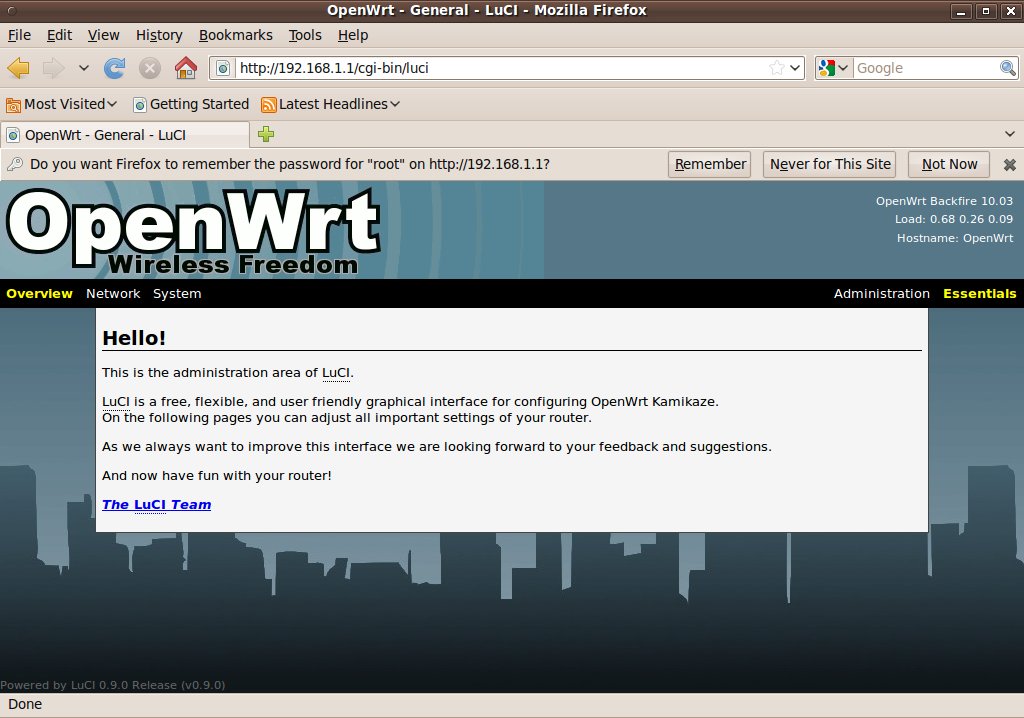Switch to Administration mode

(x=881, y=293)
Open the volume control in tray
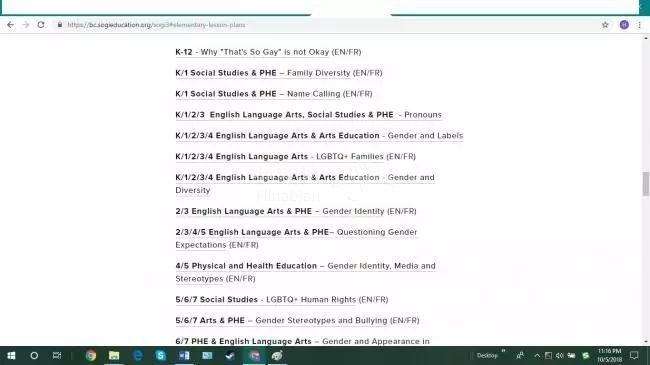Viewport: 650px width, 365px height. [x=560, y=355]
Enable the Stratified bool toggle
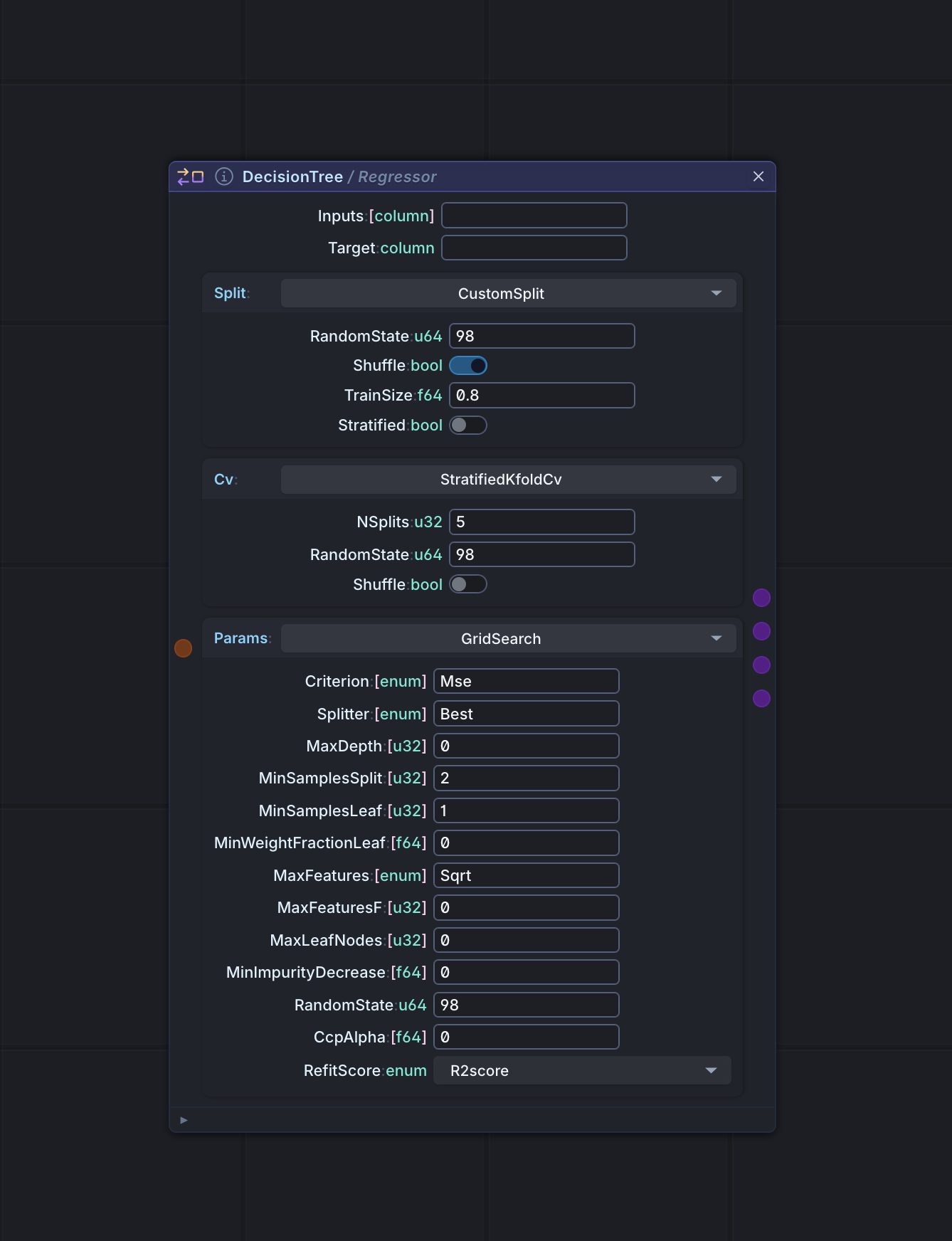The height and width of the screenshot is (1241, 952). click(x=468, y=426)
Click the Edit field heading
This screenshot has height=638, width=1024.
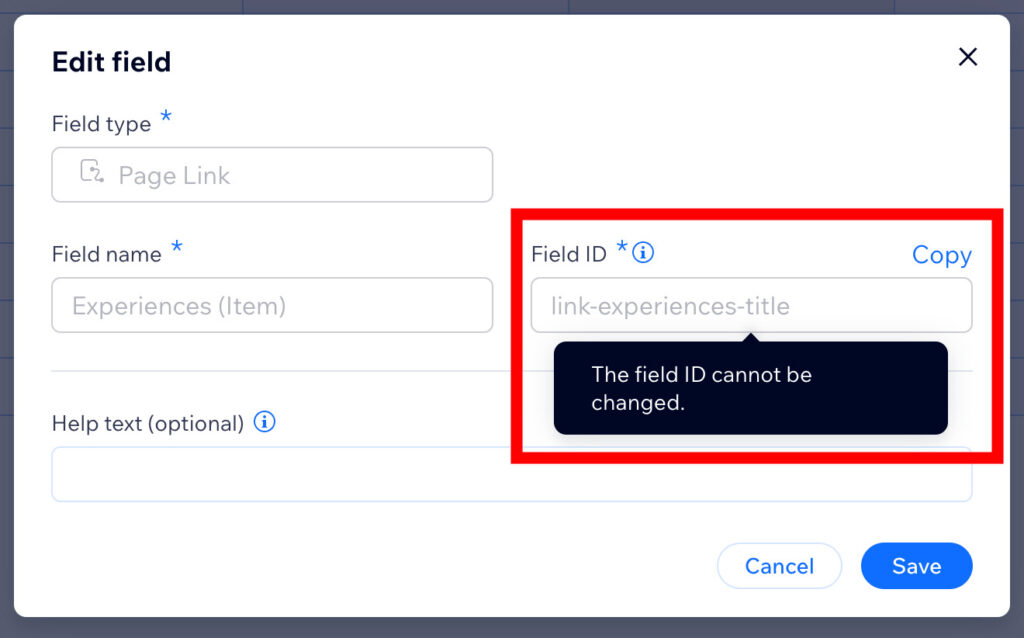point(112,62)
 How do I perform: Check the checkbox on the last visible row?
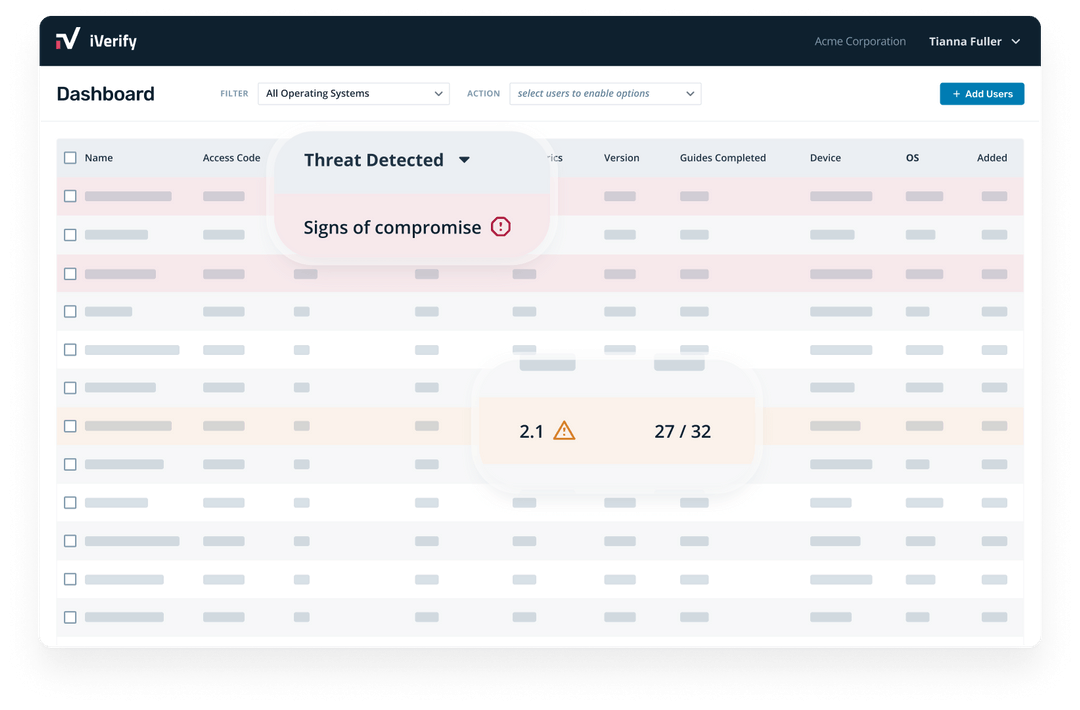[x=70, y=617]
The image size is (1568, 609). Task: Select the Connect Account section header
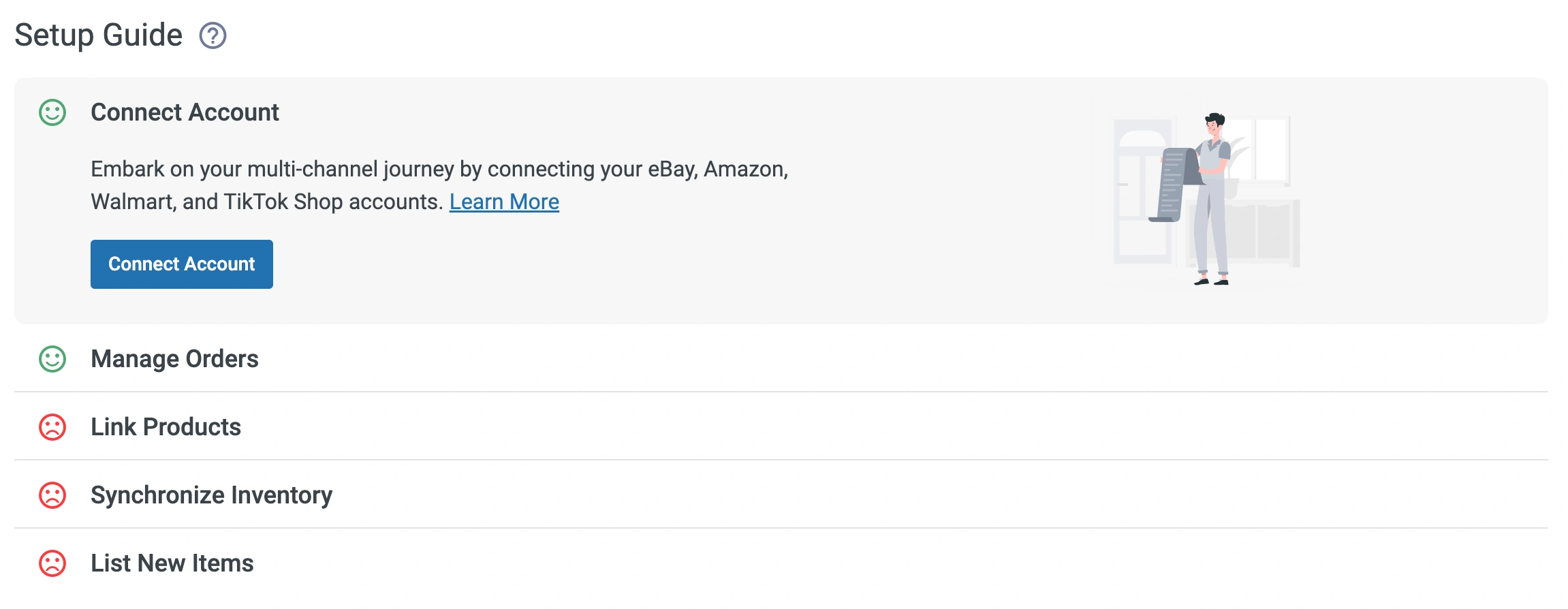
※ ※ ※
The lines to write out run from the one containing "Open the volume control in tray" through the final line of the material above, both included; write them out exactly, with no pictures.

Open the volume control in tray
Viewport: 650px width, 365px height. [x=560, y=355]
Enable the Stratified bool toggle
The height and width of the screenshot is (1241, 952). click(x=468, y=426)
Click the Edit field heading
This screenshot has height=638, width=1024.
point(112,62)
 How do I perform: Check the checkbox on the last visible row?
[x=70, y=617]
The image size is (1568, 609). Task: Select the Connect Account section header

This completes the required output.